E’ vero che lavorare all’aria aperta, a contatto con sole e natura, contribuisce a innalzare il livello di endorfine e a sintetizzare la vitamina D, ma da qui a sostenere che debba essere promosso a terapia vera e propria il passo non è poi così breve.
Eppure ne è un sostenitore convinto Richard Thompson, presidente del Royal College of Physicians, il quale afferma che “è scientificamente provato che guardare un giardino migliora nettamente i tempi di recupero”. E non solo, il dottore londinese aggiunge che riconoscere al giardinaggio una funzione terapeutica consentirebbe allo Stato di risparmiare sui conti della Sanità. D’altronde un piccolo giardino non necessita di grandi spese, ma a quanto pare possiede proprietà di guarigione sorprendenti. Ridurre la degenza dei pazienti in ospedale, come è noto, porta risparmi significativi che possono essere girati a loro volta su altri ‘nervi scoperti’ del settore.
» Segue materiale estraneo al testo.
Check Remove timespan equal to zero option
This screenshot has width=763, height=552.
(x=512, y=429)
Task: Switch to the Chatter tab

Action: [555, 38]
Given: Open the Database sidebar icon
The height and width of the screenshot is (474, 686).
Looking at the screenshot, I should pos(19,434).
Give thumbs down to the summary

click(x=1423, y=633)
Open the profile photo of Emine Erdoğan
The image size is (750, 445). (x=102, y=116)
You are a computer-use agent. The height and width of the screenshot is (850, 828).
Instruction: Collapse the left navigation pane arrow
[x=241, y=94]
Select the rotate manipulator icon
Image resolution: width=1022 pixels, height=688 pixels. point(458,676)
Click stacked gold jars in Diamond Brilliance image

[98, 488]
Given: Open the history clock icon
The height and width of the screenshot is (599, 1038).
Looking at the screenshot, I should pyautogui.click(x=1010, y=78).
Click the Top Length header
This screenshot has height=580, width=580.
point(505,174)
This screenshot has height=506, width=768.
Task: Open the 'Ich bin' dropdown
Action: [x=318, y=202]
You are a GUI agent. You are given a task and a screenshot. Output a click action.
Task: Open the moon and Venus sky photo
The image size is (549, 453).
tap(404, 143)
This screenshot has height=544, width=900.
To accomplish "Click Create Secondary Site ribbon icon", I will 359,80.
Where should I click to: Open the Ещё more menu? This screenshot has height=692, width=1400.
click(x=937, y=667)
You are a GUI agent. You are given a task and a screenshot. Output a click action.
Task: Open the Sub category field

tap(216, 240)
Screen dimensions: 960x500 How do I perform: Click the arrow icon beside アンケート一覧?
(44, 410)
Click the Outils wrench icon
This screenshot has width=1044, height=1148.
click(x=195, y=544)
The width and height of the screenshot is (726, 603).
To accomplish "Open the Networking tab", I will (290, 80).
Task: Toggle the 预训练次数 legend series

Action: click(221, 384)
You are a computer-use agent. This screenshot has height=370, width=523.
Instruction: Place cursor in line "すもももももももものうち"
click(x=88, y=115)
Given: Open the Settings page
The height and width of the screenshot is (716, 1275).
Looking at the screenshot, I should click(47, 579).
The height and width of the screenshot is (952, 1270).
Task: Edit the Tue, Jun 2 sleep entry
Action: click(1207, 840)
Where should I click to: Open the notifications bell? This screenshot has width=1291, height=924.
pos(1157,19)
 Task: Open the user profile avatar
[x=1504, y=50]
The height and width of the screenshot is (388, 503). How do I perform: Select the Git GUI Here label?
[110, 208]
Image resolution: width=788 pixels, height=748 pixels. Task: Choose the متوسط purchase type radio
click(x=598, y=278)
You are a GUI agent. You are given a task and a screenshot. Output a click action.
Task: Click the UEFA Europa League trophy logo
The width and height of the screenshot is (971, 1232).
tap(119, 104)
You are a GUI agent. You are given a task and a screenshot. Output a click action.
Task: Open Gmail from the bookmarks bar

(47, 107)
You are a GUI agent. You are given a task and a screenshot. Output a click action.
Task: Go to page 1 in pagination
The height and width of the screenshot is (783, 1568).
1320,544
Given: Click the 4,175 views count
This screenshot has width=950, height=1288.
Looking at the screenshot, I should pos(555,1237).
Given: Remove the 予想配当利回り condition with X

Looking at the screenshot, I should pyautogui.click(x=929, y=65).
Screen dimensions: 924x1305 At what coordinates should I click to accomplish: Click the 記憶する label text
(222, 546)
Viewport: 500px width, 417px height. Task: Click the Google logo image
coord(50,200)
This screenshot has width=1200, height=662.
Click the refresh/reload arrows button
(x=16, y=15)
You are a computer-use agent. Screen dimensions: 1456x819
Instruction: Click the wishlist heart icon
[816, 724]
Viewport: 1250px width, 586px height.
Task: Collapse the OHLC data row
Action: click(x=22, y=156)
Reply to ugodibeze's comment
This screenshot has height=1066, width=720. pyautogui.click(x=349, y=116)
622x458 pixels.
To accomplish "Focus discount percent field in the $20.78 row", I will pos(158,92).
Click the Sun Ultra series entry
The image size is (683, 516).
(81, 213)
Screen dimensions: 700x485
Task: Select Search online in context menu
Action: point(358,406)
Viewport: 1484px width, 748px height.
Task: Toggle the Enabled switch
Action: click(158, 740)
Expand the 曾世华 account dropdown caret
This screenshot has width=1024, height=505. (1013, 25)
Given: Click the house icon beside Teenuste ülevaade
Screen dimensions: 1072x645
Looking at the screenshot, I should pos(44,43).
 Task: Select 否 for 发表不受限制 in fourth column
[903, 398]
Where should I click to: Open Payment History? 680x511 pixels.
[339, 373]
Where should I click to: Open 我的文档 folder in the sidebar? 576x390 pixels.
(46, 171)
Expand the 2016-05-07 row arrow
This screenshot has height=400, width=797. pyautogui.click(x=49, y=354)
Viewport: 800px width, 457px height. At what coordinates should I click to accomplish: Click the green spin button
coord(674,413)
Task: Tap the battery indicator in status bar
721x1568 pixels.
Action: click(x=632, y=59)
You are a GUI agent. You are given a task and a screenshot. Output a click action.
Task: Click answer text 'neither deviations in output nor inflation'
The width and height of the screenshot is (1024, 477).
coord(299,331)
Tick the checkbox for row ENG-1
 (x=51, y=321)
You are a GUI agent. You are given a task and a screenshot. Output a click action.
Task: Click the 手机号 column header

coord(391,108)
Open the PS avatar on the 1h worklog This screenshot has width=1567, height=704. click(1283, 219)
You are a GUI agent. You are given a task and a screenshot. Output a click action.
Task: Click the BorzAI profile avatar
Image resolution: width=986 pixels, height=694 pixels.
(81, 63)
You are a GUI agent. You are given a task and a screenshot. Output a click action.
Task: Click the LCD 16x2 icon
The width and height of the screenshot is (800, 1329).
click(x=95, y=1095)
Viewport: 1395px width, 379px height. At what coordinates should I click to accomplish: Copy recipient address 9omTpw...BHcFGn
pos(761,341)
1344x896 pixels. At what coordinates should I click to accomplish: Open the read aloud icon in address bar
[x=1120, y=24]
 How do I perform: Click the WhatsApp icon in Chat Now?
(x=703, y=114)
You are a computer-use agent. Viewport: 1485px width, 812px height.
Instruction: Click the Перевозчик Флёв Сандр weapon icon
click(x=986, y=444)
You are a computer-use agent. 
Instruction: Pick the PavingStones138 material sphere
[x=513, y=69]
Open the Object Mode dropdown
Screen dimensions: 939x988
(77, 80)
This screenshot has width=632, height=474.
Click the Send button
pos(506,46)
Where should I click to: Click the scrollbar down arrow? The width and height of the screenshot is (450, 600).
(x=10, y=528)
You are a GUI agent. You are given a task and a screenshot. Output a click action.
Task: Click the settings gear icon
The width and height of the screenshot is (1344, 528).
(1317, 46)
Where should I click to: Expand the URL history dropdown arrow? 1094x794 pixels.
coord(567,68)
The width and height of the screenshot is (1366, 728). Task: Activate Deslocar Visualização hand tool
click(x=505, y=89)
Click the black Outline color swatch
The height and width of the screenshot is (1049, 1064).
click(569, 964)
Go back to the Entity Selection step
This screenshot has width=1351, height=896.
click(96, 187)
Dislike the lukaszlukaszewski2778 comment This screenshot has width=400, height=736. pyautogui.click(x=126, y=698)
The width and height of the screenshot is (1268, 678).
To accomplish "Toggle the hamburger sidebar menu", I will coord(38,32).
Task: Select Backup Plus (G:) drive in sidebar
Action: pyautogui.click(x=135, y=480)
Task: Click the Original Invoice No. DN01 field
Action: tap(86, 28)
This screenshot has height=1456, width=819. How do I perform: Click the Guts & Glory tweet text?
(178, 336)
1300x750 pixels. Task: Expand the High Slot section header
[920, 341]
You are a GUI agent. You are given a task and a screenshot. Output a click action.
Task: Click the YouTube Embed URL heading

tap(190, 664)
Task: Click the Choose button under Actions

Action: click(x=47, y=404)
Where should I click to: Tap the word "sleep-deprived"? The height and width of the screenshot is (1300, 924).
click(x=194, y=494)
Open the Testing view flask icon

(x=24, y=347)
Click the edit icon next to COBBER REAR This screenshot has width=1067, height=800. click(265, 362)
Come dicevamo, il giardinaggio aiuta a sintetizzare la vitamina D, fa bene all’umore, richiede una moderata attività fisica sufficiente a contrastare l’obesità ed è utile per il sistema cardiovascolare e -elemento tutt’altro che trascurabile- c’è il piacere di leggere un libro o respirare aria fresca in un ambiente curato e fiorito. Non ultima la soddisfazione di saper coltivare una pianta o, per chi ‘osasse’ un po’ di più, portare in tavola gli ortaggi coltivati da sé. Ottimo antistress che fa bene al cuore e alle tasche, garantendo la genuinità di quello che mettiamo nel piatto.
Spesso utilizzato per far esprimere i ragazzi con autismo o deficit mentali, il giardinaggio ha portato ottimi risultati anche nelle carceri o nelle comunità di recupero.